Late procurement of works, goods, and services delayed the implementation of this project, which was physically completed only in June 2015, two years after the expected completion date. Consultants were recruited only about 14 months after loan effectiveness; the first contract for goods was signed 19 months after effectiveness; and the first civil works contracts, two years after. Weak capacity and unfamiliarity with ADB procedures of the project implementation unit accounted for the long procurement delays. ADB should do more to facilitate timely procurement in future projects. Aside from advance actions, which did not help much under this project, procurement training, handholding, and implementation support should be provided by ADB especially to new EAs and IAs. Ensuring that a favorable policy environment and institutional mechanisms are in place to support the pursuit of new and innovative approaches will also help ensure the timely and smooth implementation of ADB-assisted projects.
A comprehensive and in-depth assessment of EA and IA capacities, undertaken as part of project preparation, would have enabled the formulation of more realistic targets. This would have also allowed the identification of measures to address critical capacity constraints or improve implementation arrangements. For future projects, especially those that entail carrying out new and innovative approaches, government should assign well-qualified and motivated staff and ensure the support and cooperation from of relevant agencies. The Asian Development Bank (ADB) can also consider more proactively taking up with borrower governments the need for the most suitable implementation arrangements and capable project management staff to take charge of ADB-assisted projects.
Due to the complexity of government internal approval procedures, a 2- to 3-month delay in the release of the provincial government’s counterpart funds was experienced at the start of project implementation. The PID proactively coordinated with the Finance Department and Treasury Department in improving internal fund transfer procedures so that, in subsequent years, counterpart funds were transferred without delay to the provincial government’s project account within the first quarter of each fiscal year. This fund transfer system has since been applied to other PID externally-funded projects. Learning from this experience, it is possible for government counterparts to work out changes in their internal procedures to ensure the timely release of counterpart funds and thereby facilitate the smooth implementation of projects.

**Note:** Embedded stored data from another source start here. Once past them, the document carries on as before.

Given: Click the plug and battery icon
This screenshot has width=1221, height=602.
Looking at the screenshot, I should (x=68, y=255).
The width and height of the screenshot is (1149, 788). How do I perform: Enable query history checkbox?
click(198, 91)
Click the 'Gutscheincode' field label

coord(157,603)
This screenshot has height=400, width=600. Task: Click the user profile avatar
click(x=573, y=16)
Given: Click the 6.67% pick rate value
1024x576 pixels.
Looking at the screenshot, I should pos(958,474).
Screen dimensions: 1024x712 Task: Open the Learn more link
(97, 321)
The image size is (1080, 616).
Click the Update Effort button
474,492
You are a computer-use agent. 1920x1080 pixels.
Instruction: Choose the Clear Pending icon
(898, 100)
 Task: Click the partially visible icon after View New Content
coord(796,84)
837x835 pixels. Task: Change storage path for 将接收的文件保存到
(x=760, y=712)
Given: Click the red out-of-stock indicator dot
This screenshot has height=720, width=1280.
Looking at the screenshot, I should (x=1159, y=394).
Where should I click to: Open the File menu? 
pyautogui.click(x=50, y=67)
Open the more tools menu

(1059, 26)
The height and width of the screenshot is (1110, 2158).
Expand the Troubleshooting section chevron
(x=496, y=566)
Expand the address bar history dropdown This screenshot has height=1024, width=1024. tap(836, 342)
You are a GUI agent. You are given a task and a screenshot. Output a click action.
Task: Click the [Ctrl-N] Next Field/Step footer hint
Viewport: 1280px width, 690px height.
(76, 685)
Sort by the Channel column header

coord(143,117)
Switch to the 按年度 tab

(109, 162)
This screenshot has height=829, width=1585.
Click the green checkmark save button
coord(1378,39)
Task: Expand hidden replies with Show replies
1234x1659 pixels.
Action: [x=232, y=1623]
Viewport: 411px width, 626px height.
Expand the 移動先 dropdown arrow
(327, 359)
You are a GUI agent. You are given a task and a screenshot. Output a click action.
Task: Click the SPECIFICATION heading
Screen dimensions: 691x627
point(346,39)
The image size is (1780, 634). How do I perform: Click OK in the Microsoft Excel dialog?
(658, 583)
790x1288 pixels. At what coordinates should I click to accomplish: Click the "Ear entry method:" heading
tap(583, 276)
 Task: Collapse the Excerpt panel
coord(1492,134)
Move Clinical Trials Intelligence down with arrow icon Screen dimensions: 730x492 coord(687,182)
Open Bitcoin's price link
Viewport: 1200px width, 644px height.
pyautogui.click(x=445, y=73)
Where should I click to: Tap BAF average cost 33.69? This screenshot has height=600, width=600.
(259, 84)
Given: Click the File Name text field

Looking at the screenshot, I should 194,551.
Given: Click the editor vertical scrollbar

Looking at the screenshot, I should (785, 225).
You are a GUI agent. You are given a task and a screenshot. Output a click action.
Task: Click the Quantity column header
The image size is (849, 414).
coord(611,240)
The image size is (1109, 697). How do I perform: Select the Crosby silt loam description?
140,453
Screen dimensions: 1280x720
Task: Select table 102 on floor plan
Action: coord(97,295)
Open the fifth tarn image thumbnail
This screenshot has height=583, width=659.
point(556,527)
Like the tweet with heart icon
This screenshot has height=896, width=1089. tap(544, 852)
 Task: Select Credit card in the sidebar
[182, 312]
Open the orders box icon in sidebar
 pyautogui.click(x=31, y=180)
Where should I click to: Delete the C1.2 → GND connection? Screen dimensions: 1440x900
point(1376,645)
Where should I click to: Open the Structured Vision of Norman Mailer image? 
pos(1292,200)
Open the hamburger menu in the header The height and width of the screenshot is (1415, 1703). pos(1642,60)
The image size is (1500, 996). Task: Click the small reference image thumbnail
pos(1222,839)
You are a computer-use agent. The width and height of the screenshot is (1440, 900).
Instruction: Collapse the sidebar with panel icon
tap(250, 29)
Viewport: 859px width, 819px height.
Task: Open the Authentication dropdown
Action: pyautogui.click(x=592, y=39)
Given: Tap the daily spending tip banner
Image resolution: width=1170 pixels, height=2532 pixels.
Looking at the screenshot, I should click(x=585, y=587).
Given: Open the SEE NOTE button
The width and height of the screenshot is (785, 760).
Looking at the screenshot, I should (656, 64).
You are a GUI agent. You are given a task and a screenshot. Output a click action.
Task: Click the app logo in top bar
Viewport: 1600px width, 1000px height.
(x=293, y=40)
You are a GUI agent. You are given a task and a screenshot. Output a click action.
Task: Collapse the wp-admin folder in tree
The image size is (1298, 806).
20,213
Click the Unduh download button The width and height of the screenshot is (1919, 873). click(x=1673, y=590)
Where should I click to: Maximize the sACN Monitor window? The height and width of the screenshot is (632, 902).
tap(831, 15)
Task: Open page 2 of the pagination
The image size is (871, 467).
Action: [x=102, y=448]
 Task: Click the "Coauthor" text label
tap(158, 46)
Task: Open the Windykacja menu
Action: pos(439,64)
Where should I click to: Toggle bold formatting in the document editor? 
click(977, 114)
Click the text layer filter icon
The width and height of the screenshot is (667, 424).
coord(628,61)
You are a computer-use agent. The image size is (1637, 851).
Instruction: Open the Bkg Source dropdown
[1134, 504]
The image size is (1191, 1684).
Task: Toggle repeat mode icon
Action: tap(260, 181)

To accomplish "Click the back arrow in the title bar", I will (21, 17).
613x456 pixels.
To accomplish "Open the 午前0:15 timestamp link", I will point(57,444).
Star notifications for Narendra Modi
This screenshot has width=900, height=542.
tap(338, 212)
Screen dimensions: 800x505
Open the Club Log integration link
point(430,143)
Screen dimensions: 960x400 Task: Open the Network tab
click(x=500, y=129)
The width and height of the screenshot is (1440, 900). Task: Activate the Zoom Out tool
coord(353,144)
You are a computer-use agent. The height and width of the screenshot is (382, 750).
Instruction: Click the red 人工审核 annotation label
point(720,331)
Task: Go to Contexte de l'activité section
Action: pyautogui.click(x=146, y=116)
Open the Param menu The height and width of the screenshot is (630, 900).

A one-year delay in the procurement of the major civil works package comprised the key reason for the two-time extension of the project completion date from 30 June 2016 to 30 September 2017. While it did not adversely affect project implementation, the delay could have been avoided had a market analysis been made on the most apt and effective contracts to tender for the project’s major civil works. Bidding failure on the two initial packages ─ international competitive bidding (ICB) for the construction of the new Khanki Barrage and national competitive bidding (NCB) for the preparation of the barrage construction site ─ despite the international roadshow and advance action on the ICB, and their eventual merger into a single ICB won by a Pakistan-based contractor highlighted this lack of market analysis. Procurement for future similar projects should explore the local construction industry, which as shown by this project, does not lack in contractors with adequate technical competence and financial and human resources to complete modern civil works with sound quality.